The resumption of low-level contacts between American and North Korean diplomats this week has avoided a total breakdown.

But with the rapprochement between North and South at a virtual standstill, and Washington and Pyongyang still far apart on fundamental issues, the prospects for meaningful progress remain slim.

The key reason, in the view of many analysts, is that the administration of President George W. Bush, skeptical of what it saw as the Clinton administration’s weakness towards Pyongyang, and deeply suspicious of North Korea’s reclusive regime, has sought to change the rules of the diplomatic game.

North's nuclear brinkmanship

The new U.S. approach, outlined in a recent broadly-worded but imprecise presidential statement, called for more intrusive inspections of the North’s nuclear facilities, more rigorous verification of any future deal to curb Pyongyang’s missile program, and reducing the huge North Korean conventional forces along the Korean Demilitarized Zone.

“These are all the right issues,” said Robert Manning of the Washington, D.C.-based Council on Foreign Relations. “But it is not clear exactly what the Bush administration wants North Korea to do. And it is even less clear what the U.S. is prepared to put on the table in return.”

What does seem clear is that the bargain the Clinton administration offered Pyongyang -- a freeze on the production, deployment, testing, and sale of North Korean ballistic missiles in return for the effective normalization of U.S.-North Korea relations, is no longer on the table.

“Instead, the U.S. is putting the issue of verification of a missile deal on the table, while not offering anything in return,” said Lee Sigal, an arms proliferation specialist at the Social Science Research Council in New York.

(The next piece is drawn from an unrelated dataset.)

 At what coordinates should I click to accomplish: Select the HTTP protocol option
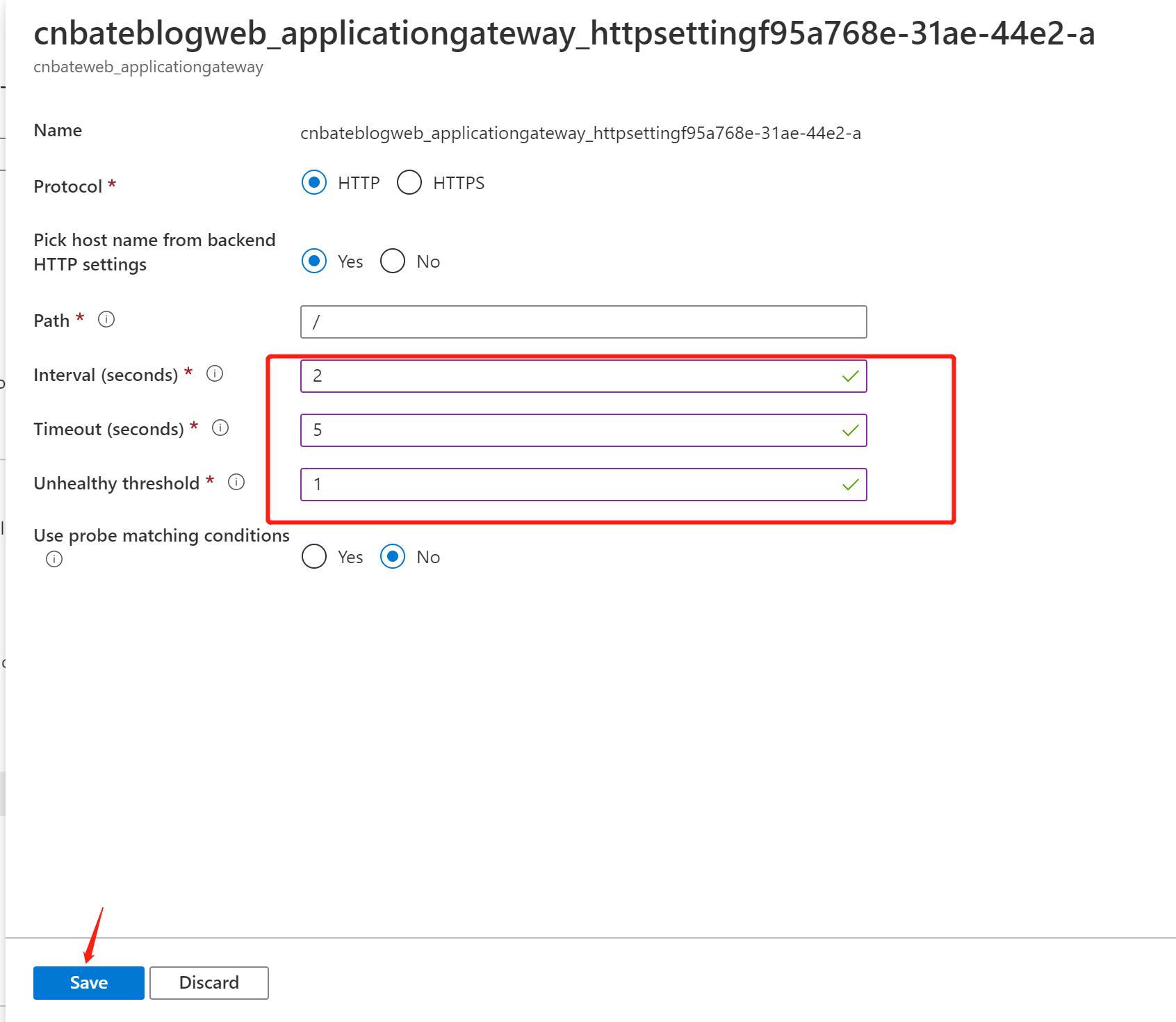314,182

More broadly, it appears that the American pledge to end the “state of enmity" between the countries, made in a joint declaration with North Korea’s number two leader, Vice Marshal Cho Myong Rok when he visited Washington last October, is no longer Bush administration policy.

“The North Koreans were hoping to trade their missiles for an end of enmity,” said Sigal. “Now, the U.S. is moving the goalposts.”

The politics of hardship

The tougher American line comes at a time of renewed economic hardship for North Korea. A drought affecting the entire peninsula has added to the acute food shortages and deprivation facing North Korea’s long-suffering population.

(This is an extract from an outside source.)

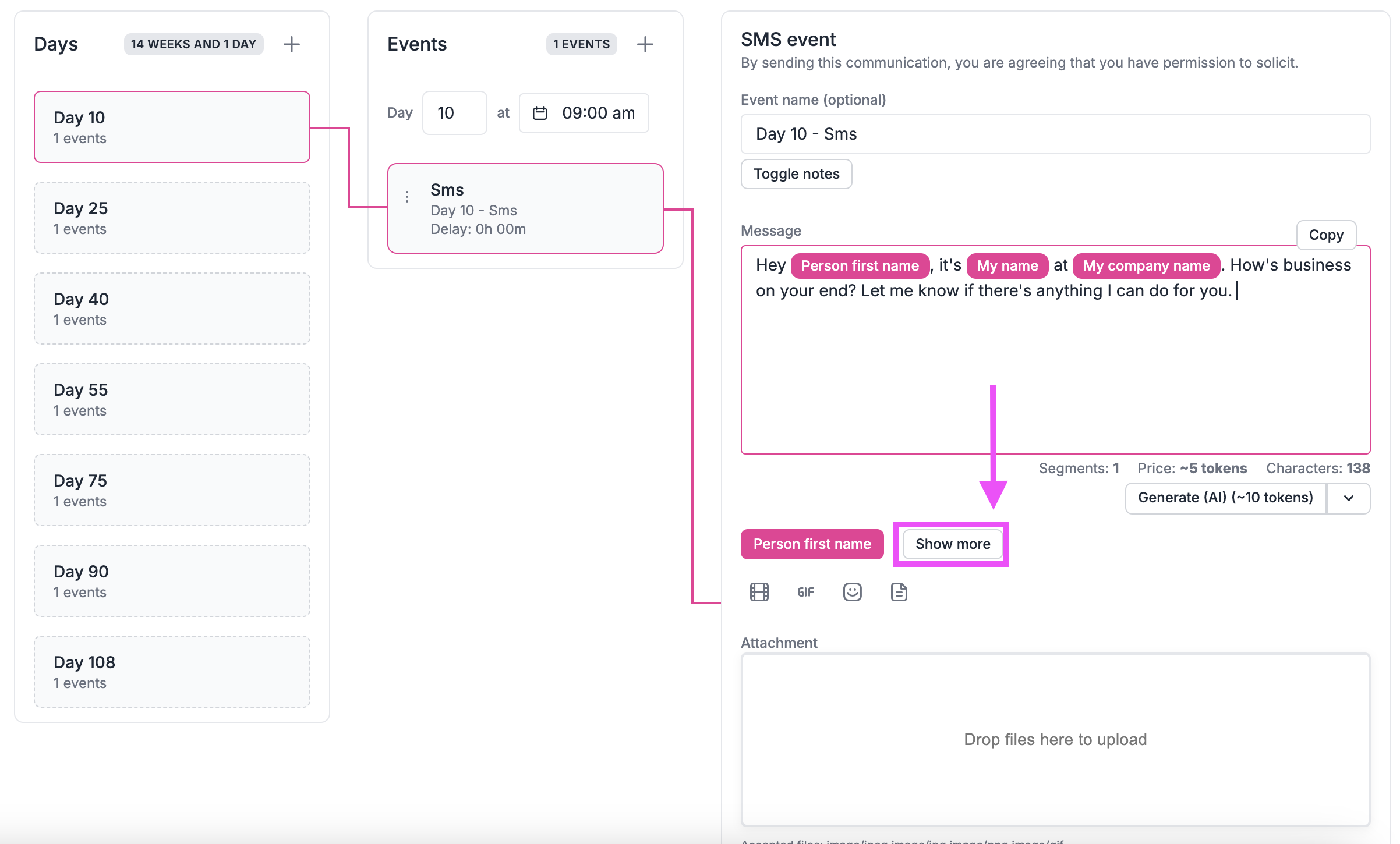The image size is (1400, 844).
Task: Click the plus icon to add a day
Action: (291, 44)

“Food shortages and the breakdown in health, water, and sanitation services are threatening the lives of millions of people, particularly the most vulnerable - children, pregnant women and the elderly,” the international relief organization Caritas reported in a recent appeal for more emergency food aid.

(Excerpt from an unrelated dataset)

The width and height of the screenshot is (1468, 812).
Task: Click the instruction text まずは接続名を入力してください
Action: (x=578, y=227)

The World Food Program says that this year, North Korea will produce barely half of what its people need to survive. Some analysts believe this may force Pyongyang to negotiate on American terms.

“North Korea has become a really aid-dependent country,” noted Robert Manning. "That constrains their behavior. If they do provocative things, like firing off missiles, they’re probably going to lose some of the aid they get. And they’re aware of this.”

Yet the North Koreans are also proud, stubborn, and adept at brinkmanship.

While resuming missile tests may be an extreme option, some observers predict that Pyongyang will step up efforts to sell missiles abroad, continue to put North-South dialogue on hold, and, possibly, walk away from dialogue with the U.S. in an effort to force the Bush administration to moderate its position -- a recipe for continued tension on the divided peninsula.